§ Problem: Using the listing below, set down exactly the lines starting at the line that contains "Petrol Prices (281, 61)" and ending at the line that contains "Markets (158, 47)", both included, and no others.

§ Record excerpts:
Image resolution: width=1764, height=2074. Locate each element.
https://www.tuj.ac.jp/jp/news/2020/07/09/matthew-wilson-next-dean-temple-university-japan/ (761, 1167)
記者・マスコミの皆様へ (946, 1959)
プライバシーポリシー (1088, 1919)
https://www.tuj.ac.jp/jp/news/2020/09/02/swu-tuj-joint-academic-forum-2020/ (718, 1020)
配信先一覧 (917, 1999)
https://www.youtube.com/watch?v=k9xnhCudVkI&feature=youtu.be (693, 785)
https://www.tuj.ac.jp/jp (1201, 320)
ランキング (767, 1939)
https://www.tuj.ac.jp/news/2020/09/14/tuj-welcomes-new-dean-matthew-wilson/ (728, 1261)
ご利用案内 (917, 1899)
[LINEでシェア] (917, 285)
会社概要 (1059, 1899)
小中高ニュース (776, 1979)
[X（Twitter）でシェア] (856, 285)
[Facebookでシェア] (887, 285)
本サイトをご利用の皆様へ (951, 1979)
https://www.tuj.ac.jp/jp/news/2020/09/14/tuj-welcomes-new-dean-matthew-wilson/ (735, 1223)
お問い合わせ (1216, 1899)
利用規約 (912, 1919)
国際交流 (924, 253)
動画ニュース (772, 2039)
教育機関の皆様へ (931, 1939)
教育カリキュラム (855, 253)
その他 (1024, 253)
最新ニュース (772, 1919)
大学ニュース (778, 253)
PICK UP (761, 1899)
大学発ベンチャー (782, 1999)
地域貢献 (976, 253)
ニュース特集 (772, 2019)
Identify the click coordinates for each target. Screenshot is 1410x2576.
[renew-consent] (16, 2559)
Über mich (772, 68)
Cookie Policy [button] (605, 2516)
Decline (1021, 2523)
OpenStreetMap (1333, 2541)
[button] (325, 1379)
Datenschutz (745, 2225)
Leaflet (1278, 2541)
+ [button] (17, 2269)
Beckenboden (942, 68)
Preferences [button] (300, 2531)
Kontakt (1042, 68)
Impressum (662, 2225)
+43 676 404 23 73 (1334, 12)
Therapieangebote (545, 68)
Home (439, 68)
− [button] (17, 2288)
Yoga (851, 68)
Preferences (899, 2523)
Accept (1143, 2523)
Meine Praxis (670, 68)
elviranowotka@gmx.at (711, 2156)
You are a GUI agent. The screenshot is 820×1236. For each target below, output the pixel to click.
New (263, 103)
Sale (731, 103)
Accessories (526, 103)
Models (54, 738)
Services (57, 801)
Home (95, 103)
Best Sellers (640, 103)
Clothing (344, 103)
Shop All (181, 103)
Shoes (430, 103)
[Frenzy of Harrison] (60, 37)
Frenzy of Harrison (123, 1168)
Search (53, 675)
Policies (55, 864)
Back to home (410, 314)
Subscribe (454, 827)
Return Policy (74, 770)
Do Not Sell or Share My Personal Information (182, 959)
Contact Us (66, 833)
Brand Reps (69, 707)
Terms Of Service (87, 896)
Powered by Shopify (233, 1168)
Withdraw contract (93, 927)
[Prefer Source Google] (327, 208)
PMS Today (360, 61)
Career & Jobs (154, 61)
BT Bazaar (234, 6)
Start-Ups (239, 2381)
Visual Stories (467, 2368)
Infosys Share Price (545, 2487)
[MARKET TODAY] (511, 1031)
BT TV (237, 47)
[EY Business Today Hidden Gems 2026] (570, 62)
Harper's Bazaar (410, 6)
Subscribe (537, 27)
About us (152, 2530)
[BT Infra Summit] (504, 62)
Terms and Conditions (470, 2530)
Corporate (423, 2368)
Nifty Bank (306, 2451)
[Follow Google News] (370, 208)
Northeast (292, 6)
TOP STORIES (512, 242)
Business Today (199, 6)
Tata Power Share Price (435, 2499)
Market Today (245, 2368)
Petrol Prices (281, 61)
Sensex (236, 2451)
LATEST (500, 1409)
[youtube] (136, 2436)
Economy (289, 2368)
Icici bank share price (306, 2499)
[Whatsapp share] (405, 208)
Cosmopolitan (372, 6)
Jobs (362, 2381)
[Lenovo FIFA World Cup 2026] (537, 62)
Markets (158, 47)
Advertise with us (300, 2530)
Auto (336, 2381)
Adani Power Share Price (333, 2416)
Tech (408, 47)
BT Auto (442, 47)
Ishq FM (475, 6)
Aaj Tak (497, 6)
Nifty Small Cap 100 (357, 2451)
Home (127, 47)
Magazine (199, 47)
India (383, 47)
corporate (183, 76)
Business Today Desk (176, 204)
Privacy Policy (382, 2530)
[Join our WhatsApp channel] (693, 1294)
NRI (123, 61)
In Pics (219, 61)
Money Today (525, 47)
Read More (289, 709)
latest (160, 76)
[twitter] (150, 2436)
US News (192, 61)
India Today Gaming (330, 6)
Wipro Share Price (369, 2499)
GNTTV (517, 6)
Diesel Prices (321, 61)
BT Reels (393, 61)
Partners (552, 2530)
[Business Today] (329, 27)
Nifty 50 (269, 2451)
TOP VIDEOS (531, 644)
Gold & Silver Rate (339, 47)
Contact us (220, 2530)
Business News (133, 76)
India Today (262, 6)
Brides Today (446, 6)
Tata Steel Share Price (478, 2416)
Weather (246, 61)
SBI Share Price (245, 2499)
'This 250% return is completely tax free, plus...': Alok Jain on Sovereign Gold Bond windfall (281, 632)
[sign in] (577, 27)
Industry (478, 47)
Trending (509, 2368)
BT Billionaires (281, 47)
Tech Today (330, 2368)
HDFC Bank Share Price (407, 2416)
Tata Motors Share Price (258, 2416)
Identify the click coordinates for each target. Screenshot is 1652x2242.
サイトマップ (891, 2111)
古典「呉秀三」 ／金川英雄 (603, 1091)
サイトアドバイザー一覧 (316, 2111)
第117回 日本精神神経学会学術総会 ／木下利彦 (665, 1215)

§ Solution for this task:
Petrol Prices (281, 61)
Sensex (236, 2451)
LATEST (500, 1409)
[youtube] (136, 2436)
Economy (289, 2368)
Icici bank share price (306, 2499)
[Whatsapp share] (405, 208)
Cosmopolitan (372, 6)
Jobs (362, 2381)
[Lenovo FIFA World Cup 2026] (537, 62)
Markets (158, 47)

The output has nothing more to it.